Fast zu schwer sind die Schlauchboxen.

Foto: Hans-Jürgen Kommert

Zu einem Gefahrgut-Unfall wurden sie um 22 Uhr ins Sägewerk Finkbeiner gerufen, den sie souverän meisterten. Deutlich schwieriger gestaltete sich der Einsatz, zu dem sie um 3 Uhr früh gerufen wurden, da alle bereits im Tiefschlaf versunken waren. Um 6 Uhr morgens sorgte ein auf dem Herd vergessenes Essen für einen Alarm, dabei musste auch eine verschlossene Tür geöffnet werden. Nachdem um 7.30 Uhr ein Rauchwarnmelder einen Fehlalarm ausgelöst hatte, war Frühstück angesagt. Danach gab es eine Unterrichtseinheit – Reanimation, angeleitet durch den Rettungsdienst. Ein Mülleimerbrand vor der Mittagspause mit Pizza sorgte für den nächsten Einsatz.

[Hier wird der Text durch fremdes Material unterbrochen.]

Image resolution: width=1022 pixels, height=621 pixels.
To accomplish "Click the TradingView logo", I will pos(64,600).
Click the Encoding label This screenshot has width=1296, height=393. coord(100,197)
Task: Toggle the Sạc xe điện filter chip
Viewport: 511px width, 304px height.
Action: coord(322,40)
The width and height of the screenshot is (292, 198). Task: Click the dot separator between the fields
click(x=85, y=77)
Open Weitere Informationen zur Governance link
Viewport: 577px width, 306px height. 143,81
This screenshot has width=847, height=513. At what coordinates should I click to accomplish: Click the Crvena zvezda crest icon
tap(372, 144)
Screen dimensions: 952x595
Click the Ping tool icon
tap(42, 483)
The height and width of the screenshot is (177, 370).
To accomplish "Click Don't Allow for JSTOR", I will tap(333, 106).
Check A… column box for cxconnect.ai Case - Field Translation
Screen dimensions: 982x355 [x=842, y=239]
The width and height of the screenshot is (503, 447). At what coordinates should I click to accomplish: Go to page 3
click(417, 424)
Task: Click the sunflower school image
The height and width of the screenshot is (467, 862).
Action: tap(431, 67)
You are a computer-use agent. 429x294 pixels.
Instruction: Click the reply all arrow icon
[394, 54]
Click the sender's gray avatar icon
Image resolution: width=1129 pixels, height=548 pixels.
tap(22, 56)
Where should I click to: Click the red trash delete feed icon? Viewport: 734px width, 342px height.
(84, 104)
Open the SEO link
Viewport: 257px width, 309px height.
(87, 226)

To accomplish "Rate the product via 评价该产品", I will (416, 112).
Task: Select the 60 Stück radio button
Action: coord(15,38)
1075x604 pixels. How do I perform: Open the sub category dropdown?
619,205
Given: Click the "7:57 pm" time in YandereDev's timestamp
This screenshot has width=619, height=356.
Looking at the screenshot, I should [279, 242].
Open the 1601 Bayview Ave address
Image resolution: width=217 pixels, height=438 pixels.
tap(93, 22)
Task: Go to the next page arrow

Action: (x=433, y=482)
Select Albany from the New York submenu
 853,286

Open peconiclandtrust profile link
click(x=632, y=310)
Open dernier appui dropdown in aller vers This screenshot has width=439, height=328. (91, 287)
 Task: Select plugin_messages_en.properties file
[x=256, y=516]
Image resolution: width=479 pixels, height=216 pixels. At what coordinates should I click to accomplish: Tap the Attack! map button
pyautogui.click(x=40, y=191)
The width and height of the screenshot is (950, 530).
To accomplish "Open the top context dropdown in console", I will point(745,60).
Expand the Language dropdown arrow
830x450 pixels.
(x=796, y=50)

Geschafft – der Brand ist gelöscht, es gilt nur noch, mögliche Glutnester zu beseitigen.

Foto: Hans-Jürgen Kommert

Zur Abschlussübung auf dem Haldenhof waren auch Eltern eingeladen, die sahen, mit welcher Begeisterung die Jungs und Mädels – trotz großem Altersunterschied sehr harmonisch – daran gingen, zwei brennende Container zu löschen.

Mit Eifer und Spaß bei der Sache

„Wir haben erlebt, dass die Jungs und Mädels mit Eifer und Spaß bei der Sache waren. Sie haben alle ein tolles Verhältnis zueinander und die Feuerwehrarbeit macht ihnen viel Freude. Freuen würden sie sich – wie auch wir selbst – über viele neue Gesichter, die mit ihnen diesen Spaß mit ernstem Hintergrund teilen wollen“, verriet Lucas Hermann abschließend.